BUYING AN AIRCRAFT can easily turn into a cross-border activity, as the right plane often turns up on the wrong continent. North America and Europe are the two largest private-plane markets, so you would think that buying an aircraft in one continent and getting it to the other would be a piece of cake—but no. Only the biggest private jets have the range to cross the Atlantic in a single hop. All others have to work their way in stages across vast stretches of ocean—where the water is always cold and the waves are often mountainou­s—and, in some cases, via airports that may be the only bulldozed patches of snow and ice for hundreds of miles.

Given the dangers, the easiest way to get your shiny new conveyance across the pond is to hire someone else to do it. But those with adventure in their blood often choose to fly their own new purchase. Proper planning, however, is key.

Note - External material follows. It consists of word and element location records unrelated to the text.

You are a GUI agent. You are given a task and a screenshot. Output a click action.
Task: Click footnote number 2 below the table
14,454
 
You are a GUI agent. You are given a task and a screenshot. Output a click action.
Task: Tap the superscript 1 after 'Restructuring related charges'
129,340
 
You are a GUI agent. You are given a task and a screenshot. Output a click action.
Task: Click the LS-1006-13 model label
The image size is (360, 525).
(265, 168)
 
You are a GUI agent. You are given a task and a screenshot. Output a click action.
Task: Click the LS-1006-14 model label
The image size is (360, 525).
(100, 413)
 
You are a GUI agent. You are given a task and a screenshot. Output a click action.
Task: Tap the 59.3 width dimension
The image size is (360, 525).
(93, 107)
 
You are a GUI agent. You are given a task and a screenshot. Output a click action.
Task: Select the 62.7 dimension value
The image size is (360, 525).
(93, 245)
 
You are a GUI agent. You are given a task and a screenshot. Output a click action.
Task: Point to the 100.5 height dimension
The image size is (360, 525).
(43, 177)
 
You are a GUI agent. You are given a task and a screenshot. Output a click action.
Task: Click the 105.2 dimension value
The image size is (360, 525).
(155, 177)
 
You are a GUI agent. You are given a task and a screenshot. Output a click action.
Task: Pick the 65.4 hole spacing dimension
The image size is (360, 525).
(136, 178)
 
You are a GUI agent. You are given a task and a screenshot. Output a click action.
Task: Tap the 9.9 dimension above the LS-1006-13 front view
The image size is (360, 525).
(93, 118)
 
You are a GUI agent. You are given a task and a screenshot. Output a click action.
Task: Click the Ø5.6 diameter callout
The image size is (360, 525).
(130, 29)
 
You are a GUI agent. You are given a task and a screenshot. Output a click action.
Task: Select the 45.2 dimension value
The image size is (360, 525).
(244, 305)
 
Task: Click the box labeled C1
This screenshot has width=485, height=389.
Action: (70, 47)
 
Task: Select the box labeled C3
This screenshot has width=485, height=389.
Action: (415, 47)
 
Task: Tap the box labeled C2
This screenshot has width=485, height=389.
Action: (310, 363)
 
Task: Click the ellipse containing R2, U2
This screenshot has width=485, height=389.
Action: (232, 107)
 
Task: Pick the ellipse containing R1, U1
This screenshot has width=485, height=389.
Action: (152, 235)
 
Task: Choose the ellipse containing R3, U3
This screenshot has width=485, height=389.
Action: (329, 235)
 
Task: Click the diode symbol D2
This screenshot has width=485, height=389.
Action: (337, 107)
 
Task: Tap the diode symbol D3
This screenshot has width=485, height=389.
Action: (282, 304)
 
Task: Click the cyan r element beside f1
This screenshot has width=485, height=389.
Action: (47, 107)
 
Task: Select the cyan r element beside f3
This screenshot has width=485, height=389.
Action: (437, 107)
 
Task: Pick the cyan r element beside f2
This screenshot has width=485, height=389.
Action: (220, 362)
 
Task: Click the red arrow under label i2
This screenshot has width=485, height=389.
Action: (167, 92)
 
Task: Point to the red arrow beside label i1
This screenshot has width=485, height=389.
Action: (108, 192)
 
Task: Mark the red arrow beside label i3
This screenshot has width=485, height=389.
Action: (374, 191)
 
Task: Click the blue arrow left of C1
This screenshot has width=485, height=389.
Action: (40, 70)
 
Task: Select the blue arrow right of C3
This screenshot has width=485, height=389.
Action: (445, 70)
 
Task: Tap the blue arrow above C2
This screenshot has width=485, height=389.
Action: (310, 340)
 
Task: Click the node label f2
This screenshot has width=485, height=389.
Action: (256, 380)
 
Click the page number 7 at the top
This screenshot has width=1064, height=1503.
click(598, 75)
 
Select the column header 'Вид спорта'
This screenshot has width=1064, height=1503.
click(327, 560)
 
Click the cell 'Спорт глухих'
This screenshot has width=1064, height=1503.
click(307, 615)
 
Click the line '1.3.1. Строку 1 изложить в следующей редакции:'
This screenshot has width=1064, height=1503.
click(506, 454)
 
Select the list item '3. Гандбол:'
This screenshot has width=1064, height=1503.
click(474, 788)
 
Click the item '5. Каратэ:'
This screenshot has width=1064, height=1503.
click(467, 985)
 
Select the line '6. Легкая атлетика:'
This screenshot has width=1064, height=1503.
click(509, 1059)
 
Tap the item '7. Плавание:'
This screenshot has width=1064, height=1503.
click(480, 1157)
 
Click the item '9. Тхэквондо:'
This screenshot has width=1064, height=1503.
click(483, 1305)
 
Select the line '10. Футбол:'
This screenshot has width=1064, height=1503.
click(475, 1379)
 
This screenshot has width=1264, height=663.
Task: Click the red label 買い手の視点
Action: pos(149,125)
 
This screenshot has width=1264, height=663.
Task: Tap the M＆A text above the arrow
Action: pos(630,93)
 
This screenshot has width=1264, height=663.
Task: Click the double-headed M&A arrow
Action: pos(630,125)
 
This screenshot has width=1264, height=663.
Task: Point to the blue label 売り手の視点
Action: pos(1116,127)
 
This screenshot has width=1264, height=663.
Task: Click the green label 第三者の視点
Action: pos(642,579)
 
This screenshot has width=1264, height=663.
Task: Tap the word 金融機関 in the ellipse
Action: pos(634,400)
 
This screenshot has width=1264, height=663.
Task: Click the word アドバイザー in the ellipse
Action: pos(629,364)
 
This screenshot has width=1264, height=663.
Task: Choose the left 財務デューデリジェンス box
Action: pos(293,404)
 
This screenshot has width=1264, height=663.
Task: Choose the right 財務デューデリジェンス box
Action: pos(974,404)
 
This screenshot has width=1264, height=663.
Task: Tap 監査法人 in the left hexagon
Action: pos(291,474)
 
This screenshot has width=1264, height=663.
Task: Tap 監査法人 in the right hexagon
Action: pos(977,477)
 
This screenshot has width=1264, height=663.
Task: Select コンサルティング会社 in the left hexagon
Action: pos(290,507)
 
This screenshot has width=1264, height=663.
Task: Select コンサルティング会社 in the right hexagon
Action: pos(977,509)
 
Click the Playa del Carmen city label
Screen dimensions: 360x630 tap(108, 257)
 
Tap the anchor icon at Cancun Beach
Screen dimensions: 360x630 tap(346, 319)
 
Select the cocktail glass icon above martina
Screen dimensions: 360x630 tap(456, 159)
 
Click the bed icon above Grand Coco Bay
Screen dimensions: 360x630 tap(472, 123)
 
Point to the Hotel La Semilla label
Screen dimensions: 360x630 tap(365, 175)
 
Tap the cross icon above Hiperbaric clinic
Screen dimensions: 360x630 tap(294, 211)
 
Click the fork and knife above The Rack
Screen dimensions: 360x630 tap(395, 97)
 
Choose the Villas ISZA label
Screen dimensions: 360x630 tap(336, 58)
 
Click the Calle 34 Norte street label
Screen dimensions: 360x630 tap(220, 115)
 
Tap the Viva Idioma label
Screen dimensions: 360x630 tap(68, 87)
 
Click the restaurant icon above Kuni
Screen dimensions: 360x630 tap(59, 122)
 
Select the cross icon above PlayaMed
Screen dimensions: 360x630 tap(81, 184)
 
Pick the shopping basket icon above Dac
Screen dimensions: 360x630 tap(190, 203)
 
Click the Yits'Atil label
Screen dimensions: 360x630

With a single-engine plane, even if it has the range to leapfrog some of the staging posts, it’s a good idea for less experience­d pilots to minimize time over water and use a route that strings together numerous airports just in case of problems. That will also get some great placenames into your flight logbook. After passing through Wick in northern Scotland, one route from mainland Europe to North America takes in Egilsstaði­r in Iceland, Kulusuk and Kangerluss­uaq in Greenland, and Iqaluit in northern Canada—the longest leg of that route being 847 nautical miles.

Obviously, it’s crucial to carry enough fuel, and that may require installing an extra fuel tank, especially on singleengi­ne piston planes. This can be custommade of costly metal, or it could be a bladder made of rubber and placed on an empty seat. Bladders are cheaper but unwieldy and prone to behaving “like a drunk passenger who can’t sit up straight,” as one long-distance helicopter pilot put it.

Essential planning extends to wardrobe, and not just the sweaty and uncomforta­ble immersion suit that must be carried while flying over the Atlantic. One pilot who took his aircraft from the UK to Canada explains that he bought “a number of red shirts so folk could readily spot me— or my body—from the air. It’s the kind of mortality issue one’s forced to address.”

But once all the logistics are done, setting off is a huge relief. Says another pilot: “If anything is left off the list, it’s too late to do anything about it.”